### Page extract
Research challenges assumptions about deep-sea volcanic eruptions

ANSTO

Key Points

  • Research on pumice formed after deep-sea volcanic eruptions challenges assumptions about known depth limits and the theory that deep-sea eruptions can’t be explosive

  • The pink colourisation of the pumice supported the theory that it was launched by a powerful jet from more than a mile beneath the ocean floor at temperatures above 700 degrees Celsius

  • Spectroscopy and microscopy on the X-ray fluorescence beamline clarified how the pink colourisation could have occurred

Experiments using an advanced imaging technique at ANSTO’s Australian Synchrotron have clarified how pink porous volcanic rock, found in the ocean following an eruption, might be formed in an underwater explosion.

Researchers from the University of Louisiana Lafayette, the Australian National University, and Queensland University of Technology applied X-ray fluorescence microscopy on samples of pink and white pumice found floating following the 2012 eruption of Havre Seamount, an undersea volcano in the Southwest Pacific Ocean.

Undersea volcano
Eruption model ©Creative Commons Attribution 4.0 International License COMMUNICATIONS EARTH & ENVIRONMENT | (2022) 3:19

The investigations clarified the source of pink colouration by examining the proportion and distribution of magnetite and hematite in the pumice samples.

In research published in Communications Earth and Environment, they concluded that the pink colourisation is due to the oxidation of magnetic nanolites and microlites to haematite and that a substantial proportion of magnetic microlites and nanolites need to be available for this to occur.

The Lafayette University researchers suggested that the findings challenge the known depth limits for deep-sea eruptions and assumptions that deep-sea eruptions can’t be explosive.

### Recorded data
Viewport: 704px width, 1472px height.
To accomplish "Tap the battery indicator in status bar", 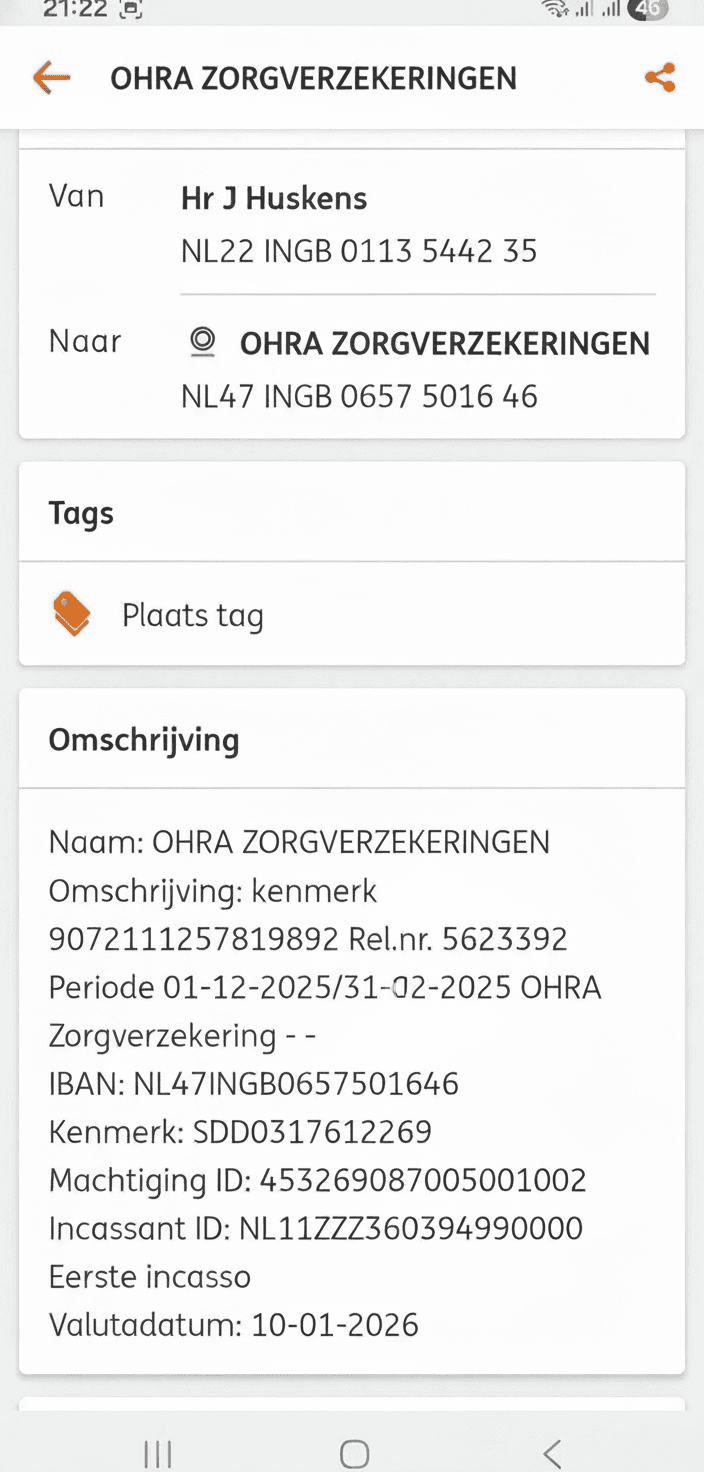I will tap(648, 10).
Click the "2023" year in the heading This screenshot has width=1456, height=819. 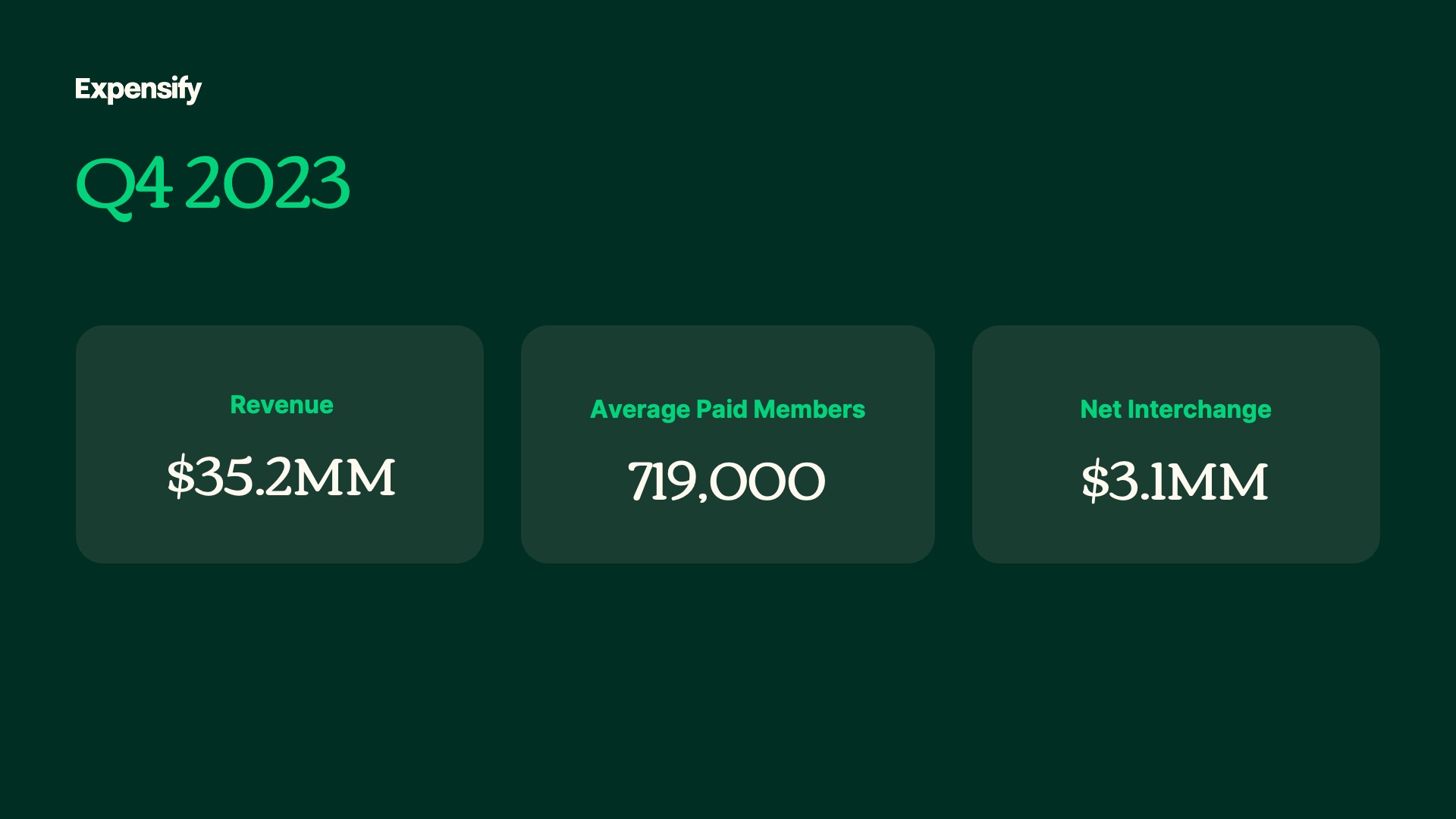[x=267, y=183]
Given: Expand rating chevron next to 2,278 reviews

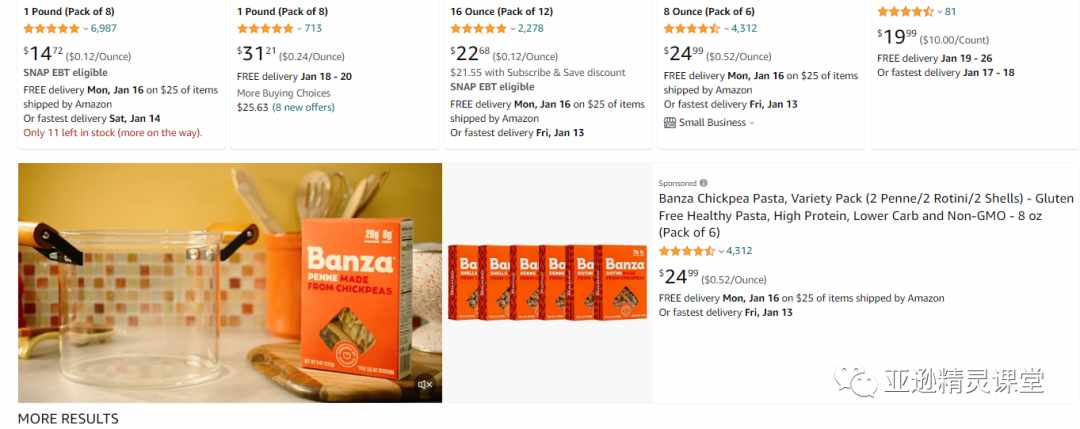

### Directions for this task
Quote the passage of the deep-sea eruption article above verbatim, starting at "Experiments using an" and ending at "an underwater explosion.".

### Solution to the exercise
Experiments using an advanced imaging technique at ANSTO’s Australian Synchrotron have clarified how pink porous volcanic rock, found in the ocean following an eruption, might be formed in an underwater explosion.